Go through the data below and work out how many lines contain "computer"; the answer is the number alone.

*** INPUT DATA ***

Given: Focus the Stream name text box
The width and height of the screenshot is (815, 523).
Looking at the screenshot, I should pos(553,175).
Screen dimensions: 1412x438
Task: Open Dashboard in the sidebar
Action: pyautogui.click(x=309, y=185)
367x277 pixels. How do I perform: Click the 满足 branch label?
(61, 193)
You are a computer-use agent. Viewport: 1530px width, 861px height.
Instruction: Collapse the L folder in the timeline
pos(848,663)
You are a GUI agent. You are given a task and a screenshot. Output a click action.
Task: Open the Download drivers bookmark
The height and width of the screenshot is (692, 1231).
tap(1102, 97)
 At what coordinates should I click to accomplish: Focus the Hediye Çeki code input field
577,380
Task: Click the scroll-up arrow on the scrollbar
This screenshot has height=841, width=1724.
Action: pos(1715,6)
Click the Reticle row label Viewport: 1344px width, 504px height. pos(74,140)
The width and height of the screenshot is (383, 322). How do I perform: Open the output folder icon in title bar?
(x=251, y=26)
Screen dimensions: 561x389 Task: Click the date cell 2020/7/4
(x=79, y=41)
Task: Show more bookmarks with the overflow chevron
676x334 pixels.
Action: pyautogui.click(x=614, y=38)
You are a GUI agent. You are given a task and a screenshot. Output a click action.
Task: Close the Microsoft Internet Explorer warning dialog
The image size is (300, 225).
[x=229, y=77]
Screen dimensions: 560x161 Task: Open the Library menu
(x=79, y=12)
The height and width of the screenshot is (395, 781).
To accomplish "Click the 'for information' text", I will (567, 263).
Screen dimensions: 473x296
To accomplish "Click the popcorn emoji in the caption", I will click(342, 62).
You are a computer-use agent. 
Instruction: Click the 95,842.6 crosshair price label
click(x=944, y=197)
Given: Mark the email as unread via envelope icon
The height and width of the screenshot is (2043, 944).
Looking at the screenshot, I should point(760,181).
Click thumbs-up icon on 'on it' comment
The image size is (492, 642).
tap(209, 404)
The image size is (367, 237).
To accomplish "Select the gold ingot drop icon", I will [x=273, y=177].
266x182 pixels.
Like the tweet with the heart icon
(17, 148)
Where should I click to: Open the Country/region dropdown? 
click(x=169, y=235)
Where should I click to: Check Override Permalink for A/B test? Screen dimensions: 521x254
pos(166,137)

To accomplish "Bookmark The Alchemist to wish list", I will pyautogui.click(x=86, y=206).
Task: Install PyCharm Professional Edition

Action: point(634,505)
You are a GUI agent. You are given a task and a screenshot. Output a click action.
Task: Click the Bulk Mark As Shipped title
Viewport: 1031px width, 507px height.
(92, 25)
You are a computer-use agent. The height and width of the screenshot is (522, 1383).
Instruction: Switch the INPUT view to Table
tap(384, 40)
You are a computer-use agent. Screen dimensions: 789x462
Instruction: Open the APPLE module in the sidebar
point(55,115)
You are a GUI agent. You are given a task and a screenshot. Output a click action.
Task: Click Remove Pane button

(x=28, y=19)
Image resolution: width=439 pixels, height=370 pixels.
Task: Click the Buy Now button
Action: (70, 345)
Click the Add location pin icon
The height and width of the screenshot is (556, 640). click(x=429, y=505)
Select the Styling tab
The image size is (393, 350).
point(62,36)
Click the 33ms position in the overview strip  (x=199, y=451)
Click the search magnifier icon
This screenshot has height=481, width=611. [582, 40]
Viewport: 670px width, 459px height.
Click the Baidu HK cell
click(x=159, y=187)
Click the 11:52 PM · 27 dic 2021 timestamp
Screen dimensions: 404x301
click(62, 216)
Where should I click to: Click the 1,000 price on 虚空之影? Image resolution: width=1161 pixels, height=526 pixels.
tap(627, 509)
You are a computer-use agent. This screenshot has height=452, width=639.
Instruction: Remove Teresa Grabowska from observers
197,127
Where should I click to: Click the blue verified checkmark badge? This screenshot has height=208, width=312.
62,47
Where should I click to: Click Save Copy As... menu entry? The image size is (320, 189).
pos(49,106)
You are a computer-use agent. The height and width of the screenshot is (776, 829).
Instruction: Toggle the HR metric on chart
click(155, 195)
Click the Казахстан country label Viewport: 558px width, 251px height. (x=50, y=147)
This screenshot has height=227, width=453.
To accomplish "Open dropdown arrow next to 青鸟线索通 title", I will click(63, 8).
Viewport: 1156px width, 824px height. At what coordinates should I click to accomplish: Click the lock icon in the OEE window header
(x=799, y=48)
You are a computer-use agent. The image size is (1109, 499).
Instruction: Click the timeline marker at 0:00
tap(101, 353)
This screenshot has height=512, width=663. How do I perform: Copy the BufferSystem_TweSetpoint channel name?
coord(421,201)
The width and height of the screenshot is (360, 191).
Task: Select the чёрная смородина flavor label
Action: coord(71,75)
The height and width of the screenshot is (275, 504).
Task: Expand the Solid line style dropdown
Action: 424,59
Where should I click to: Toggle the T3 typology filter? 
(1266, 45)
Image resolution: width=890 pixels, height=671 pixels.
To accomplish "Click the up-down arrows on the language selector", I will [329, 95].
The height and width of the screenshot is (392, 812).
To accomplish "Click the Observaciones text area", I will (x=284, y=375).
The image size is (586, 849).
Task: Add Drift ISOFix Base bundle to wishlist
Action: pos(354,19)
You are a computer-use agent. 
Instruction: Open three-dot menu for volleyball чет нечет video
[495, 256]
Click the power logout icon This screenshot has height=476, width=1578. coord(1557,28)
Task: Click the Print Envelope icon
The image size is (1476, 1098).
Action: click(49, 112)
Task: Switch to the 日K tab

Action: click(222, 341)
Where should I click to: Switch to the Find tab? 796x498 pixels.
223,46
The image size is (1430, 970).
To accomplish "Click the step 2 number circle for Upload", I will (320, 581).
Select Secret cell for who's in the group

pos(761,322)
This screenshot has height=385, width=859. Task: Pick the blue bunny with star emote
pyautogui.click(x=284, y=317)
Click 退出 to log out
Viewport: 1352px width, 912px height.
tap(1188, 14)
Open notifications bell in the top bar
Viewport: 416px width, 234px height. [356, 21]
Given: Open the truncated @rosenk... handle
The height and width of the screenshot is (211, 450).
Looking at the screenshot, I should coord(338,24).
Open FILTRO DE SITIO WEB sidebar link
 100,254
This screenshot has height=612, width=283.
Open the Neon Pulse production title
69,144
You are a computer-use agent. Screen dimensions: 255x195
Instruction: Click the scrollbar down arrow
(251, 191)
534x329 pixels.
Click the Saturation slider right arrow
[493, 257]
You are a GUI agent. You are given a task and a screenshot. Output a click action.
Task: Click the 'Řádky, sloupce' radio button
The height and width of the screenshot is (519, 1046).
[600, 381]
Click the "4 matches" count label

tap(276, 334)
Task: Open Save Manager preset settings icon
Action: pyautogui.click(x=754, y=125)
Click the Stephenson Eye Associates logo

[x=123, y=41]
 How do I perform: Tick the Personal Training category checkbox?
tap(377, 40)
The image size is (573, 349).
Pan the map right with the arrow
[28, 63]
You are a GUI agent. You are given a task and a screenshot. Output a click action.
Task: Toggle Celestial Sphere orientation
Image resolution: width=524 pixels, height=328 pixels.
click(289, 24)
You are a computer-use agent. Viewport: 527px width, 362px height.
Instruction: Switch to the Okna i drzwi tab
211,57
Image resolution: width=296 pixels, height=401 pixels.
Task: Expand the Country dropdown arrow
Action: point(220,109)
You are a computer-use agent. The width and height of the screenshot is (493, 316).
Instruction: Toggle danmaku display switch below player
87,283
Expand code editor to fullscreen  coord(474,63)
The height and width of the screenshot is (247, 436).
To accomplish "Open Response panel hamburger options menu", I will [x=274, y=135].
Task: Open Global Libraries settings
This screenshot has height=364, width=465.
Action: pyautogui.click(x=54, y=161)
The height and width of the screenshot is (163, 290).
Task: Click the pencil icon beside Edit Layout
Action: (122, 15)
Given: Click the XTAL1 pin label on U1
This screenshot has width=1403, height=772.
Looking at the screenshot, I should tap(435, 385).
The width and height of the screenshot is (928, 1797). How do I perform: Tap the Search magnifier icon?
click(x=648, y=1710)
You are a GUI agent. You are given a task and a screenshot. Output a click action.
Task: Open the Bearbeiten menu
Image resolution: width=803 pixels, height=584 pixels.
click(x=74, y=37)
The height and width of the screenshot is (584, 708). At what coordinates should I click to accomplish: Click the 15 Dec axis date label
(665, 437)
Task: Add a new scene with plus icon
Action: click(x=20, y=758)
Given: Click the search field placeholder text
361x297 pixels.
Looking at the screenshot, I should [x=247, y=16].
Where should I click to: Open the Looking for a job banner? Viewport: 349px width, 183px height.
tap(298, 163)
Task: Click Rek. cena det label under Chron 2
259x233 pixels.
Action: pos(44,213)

*** End of INPUT DATA ***

◆ **RESULT FOR THIS EXERCISE**
11